PC Audio Connection on Your Home Theatre System
Besides viewing your PC screen, you can also enjoy surround sound from your PC to your in-home theatre system. Look for the HDMI port on your PC to connect this to your theatre receiver. This HDMI connection should transmit video and audio signals, making the setup easy, a one-step process for audio and video.
From Vudu, Netflix, a DVD on your PC or other services, your theatre receiver may detect an incoming Dolby Digital bitstream. The receiver decodes this signal and provides a complete surround sound experience. If your PC only has DVI or VGA ports, you can still set up the audio using workarounds.
Network the PC and Theatre Components
A network is an excellent means of connecting your PC to your theatre. This enables you to keep your PC elsewhere in your home, instead of the tethering to your TV and receiver. Through a network you can also connect your smart TV, Blu-ray disc player, media streaming services and multiple home receivers to your WiFi or Ethernet router. You only need to create a home network.
Theatre Room Correction
You can integrate your PC into your theatre as a setup and control tool, if desired. Almost all home theatres feature a Room Correction system, the speaker setup. Each brand has its own name for these setups, such as Anthem Room Correction, MCACC, YPAO, Accu EQ and Audyssey, depending on whether your manufacturer is Anthem AV, Pioneer, Yamaha, Onkyo or Denon/Marantz, as examples.
To enable the sound system’s best settings, these systems use a microphone placement from the primary listening position to analyze output quality. Then, the receiver sets the appropriate speaker levels and crossover points from the speakers to the subwoofer. The result is your best possible sound setup.
Some theatre receivers enable you to use your PC to start and monitor speaker setup.
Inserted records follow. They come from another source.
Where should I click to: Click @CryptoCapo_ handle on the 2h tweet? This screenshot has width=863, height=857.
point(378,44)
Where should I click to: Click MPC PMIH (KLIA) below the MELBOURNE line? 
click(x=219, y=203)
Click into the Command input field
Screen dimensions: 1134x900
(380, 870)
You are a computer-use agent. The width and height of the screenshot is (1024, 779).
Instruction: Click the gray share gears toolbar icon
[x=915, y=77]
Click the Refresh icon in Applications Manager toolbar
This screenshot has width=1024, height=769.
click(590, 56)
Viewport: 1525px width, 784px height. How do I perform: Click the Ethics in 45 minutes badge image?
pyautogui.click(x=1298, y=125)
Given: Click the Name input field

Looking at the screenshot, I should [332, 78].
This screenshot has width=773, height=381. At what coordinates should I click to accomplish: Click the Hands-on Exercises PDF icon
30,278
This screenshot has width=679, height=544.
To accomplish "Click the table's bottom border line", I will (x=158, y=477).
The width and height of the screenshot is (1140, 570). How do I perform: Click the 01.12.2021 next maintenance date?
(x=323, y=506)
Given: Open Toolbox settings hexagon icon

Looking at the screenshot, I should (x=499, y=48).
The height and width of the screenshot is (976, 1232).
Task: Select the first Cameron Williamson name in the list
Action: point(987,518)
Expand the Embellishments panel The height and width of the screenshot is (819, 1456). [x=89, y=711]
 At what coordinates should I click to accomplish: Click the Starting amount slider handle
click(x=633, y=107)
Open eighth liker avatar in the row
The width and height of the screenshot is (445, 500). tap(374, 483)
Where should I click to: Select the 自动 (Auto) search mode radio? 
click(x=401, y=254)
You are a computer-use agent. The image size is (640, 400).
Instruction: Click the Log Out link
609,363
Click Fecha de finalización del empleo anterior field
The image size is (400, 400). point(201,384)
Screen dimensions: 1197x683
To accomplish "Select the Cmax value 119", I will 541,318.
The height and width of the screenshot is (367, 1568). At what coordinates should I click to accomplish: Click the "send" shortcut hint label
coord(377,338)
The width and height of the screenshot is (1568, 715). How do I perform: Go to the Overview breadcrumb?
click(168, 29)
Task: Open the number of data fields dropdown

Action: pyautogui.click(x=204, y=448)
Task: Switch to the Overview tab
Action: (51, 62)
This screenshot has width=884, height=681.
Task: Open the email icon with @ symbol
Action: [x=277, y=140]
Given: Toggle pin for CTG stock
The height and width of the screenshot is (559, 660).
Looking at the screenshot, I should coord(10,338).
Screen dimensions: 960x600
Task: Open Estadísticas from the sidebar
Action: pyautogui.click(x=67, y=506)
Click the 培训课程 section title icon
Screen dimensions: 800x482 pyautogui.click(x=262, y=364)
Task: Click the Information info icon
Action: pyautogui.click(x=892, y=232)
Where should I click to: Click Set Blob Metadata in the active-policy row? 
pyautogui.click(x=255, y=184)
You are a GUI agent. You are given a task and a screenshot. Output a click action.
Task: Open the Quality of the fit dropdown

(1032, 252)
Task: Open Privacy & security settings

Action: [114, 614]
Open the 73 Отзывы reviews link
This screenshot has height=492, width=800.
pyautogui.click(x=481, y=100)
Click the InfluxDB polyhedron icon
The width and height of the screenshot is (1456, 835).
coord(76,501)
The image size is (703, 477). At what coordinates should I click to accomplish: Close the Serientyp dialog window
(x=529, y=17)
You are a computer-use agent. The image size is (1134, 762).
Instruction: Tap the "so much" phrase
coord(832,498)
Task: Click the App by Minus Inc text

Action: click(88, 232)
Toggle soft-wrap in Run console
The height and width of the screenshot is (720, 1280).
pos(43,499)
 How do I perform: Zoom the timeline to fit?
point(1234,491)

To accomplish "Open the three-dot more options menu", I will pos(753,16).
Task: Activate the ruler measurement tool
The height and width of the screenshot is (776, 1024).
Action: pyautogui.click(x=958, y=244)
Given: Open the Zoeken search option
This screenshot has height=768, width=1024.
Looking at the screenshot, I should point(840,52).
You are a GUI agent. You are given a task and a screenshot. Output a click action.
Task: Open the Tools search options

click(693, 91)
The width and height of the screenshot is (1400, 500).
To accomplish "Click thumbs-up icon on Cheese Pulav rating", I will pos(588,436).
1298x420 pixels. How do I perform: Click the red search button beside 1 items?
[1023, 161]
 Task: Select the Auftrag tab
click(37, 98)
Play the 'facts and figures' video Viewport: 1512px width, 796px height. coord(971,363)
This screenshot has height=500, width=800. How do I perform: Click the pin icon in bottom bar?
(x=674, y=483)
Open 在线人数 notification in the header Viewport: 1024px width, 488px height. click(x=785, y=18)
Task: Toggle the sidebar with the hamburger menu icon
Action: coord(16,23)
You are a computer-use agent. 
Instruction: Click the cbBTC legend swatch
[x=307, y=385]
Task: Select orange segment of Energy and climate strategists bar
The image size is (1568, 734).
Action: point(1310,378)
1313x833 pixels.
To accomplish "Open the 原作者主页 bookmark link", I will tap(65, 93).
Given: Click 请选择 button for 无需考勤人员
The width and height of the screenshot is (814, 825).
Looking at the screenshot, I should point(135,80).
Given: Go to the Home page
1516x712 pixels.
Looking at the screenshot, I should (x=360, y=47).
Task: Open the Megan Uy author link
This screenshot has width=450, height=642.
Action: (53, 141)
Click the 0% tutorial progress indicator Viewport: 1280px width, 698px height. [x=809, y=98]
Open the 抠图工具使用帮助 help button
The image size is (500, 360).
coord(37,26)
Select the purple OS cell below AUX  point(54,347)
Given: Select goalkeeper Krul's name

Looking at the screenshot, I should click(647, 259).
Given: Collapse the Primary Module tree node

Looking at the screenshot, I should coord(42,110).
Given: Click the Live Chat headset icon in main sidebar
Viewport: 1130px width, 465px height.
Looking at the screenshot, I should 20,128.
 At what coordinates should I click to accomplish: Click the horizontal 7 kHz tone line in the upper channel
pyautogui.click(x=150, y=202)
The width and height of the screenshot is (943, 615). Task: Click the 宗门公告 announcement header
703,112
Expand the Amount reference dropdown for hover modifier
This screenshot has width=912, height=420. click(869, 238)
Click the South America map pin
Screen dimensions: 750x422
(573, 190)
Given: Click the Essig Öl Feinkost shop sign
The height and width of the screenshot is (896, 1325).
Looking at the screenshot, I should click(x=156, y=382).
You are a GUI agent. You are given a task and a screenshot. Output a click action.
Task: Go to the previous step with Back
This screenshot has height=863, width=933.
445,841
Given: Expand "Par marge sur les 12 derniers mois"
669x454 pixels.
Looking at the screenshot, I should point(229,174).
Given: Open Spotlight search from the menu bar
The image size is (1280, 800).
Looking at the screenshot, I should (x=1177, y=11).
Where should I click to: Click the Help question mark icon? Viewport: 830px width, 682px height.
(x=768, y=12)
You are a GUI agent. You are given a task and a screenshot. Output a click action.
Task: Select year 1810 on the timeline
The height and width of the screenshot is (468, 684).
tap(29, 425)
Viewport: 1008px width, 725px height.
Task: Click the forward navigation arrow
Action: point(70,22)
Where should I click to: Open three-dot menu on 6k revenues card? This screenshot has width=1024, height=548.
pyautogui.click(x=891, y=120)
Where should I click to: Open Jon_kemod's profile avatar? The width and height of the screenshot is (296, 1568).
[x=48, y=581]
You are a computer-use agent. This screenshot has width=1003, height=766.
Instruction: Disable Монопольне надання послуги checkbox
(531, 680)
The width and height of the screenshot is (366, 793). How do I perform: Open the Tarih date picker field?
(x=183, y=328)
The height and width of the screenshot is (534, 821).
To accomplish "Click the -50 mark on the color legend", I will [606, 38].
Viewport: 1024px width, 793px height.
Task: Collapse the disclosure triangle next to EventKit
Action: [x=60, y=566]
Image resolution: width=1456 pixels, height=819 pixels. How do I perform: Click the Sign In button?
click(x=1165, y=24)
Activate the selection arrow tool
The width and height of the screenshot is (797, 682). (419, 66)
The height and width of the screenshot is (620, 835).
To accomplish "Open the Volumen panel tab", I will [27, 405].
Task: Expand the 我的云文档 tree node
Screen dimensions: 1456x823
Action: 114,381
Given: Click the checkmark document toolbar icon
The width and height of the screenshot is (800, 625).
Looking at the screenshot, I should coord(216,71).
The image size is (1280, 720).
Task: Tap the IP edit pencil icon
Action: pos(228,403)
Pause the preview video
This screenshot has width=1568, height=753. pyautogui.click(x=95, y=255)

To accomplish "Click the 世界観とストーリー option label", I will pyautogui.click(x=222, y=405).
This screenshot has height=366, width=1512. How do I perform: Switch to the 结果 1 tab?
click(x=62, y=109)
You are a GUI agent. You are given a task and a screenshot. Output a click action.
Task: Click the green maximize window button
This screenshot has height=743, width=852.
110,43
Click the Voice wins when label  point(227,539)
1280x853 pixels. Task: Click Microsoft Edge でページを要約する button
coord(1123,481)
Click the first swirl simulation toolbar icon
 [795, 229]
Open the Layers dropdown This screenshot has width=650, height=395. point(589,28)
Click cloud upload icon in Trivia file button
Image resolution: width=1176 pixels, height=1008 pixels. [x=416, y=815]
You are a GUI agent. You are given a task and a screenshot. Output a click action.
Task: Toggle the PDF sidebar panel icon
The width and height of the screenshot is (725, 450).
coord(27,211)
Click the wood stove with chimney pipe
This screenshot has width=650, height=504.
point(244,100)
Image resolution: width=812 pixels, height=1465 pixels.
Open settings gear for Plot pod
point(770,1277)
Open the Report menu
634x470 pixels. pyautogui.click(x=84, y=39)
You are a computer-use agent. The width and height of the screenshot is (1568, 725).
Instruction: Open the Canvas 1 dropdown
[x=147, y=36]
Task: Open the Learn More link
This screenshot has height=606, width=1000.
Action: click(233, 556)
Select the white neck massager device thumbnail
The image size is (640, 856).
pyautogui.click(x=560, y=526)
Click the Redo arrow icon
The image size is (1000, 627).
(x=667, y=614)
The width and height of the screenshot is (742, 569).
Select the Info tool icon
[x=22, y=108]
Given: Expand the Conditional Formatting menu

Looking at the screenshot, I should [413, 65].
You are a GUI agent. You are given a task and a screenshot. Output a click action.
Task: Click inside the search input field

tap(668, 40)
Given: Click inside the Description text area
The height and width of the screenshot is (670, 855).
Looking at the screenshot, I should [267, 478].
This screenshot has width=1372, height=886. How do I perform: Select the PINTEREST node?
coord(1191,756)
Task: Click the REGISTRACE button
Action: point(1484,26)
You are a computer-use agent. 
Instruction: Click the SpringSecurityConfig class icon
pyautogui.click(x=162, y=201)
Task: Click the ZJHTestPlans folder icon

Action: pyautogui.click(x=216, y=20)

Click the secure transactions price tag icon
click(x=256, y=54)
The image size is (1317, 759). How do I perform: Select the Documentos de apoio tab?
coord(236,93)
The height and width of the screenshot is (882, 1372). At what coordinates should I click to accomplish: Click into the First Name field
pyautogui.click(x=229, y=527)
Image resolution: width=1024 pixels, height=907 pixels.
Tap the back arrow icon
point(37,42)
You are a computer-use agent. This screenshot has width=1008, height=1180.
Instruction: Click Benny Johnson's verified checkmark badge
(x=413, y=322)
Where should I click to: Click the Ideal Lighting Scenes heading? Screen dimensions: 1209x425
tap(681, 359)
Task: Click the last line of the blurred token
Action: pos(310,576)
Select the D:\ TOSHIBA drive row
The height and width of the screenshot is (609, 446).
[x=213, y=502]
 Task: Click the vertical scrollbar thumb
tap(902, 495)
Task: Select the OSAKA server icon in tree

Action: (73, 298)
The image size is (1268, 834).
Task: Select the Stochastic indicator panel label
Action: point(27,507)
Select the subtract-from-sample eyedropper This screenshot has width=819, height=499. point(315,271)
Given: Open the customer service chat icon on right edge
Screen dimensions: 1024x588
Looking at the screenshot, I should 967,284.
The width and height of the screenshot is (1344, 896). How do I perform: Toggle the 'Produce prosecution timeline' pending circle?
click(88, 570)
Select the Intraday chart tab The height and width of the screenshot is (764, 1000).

For this, the PC must connect directly to the receiver. As an option, some receivers perform these tasks internally, not requiring direct PC connection. They export data to a USB flash drive for later analysis on your PC.
Control Hub Setup
Your PC can also work as a control hub for the theatre system. This requires your PC, TV and other key components to have RS232, Ethernet and possibly WiFI ports using Internet protocol. You can link these to enable the PC to control settings and functions. In many home theatres, homeowners also have the PC set up to control room lighting, ventilation and temperature as well as the theatre projection and motorized screen.
Using Your PC-Theatre Connection
As you can see, there are many ways you can integrate your PC or Mac computer into your theatre system. In most cases, your best option is to build a specialized theatre PC (HTPC) just for this purpose. This affords complete compatibility and seamless operation with your theatre audio system, gaming, TV and streaming.
Many of the latest TVs used in home theatres are adapting PC functions directly into the video system. They offer built-in streaming, home automation, web browsing and security services without needing a PC connection. Smartphones and tablets are also joining this array of theatre capabilities, enabling content streaming through a network and performing theatre control functions through apps.